Mahasiswa Pasca Sarjana Jurusan Magister Pendidikan Bahasa Arab
Universitas Islam Negeri Maulana Malik Ibrahim Malang
Email; 08auliarahmasoraya@gmail.com
Abstrak: Al-Quran adalah sumber utama ajaran Islam serta memiliki autentisitas tak terbantahkan. Penerimaan wahyu oleh Nabi Saw terkait erat dengan kondisi actual. Susunan ayat-ayat dan surat-surat yang terkandung dalam Al-Quran juga tidak sebagaimana susunan yang terdapat dalam buku-buku ilmiah yang “terkesan” lebih sistematis dan kronologis. Sastra yang memuat suatu kisah dewasa ini telah menjadi disiplin seni yang khusus diantara seni-seni lainya dalam bahasa dan kesusasteraan. Tetapi “kisah-kisah nyata” Al-Quran telah membuktikan bahwa redaksi kearaban yang dimuatnya secara jelas menggambarkan kisah-kisah yang paling tinggi. Disamping itu sebagai suatu metode, kisah juga memiliki daya tarik tersendiri, punya daya yang kuat bagi jiwa serta dapat menggugah kesadaran manusia kepada iman dan perbuatan yang sesuai dengan tuntunan ajaran Islam.

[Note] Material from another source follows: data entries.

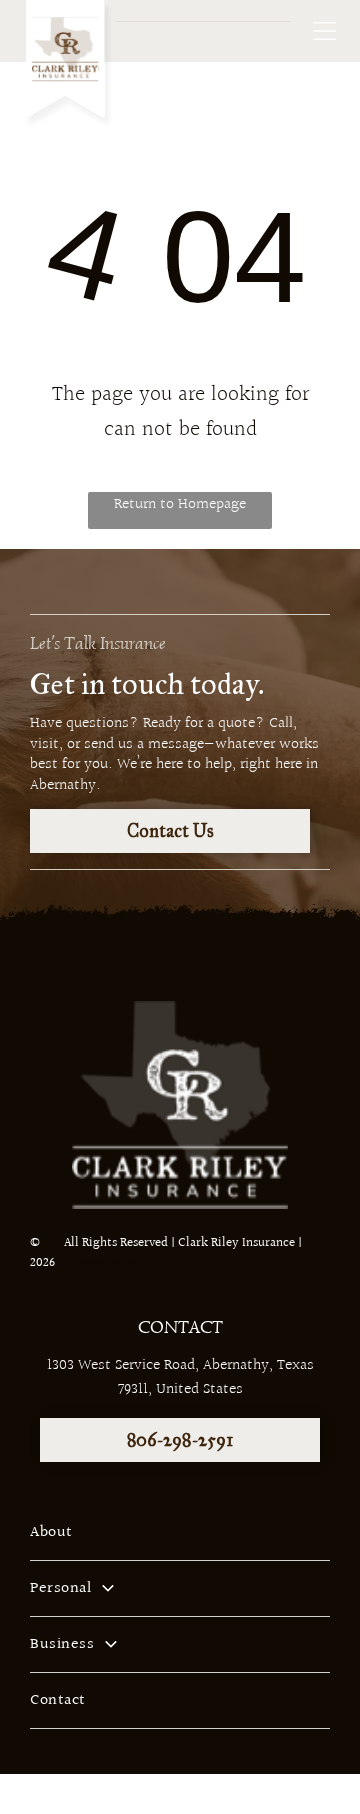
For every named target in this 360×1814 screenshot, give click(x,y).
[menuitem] (179, 1533)
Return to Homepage (180, 504)
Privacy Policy (103, 1263)
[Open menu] (324, 31)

Kata Kunci: Kisah, al-Quran, dan Ibadah
Pendahuluan
Al-Qur’an adalah pedoman pertama bagi umat islam yang terkandung didalamnya firman-firman Allah yang tak terbantahkan hakikatnya. Segala yang dibutuhkan oleh umat islam terdapat didalamnya. Mulai dari hukum agama, pedoman, contoh yang dapat diaplikasikan dalam keseharian kita dan juga cerita pada nabi dan rasul.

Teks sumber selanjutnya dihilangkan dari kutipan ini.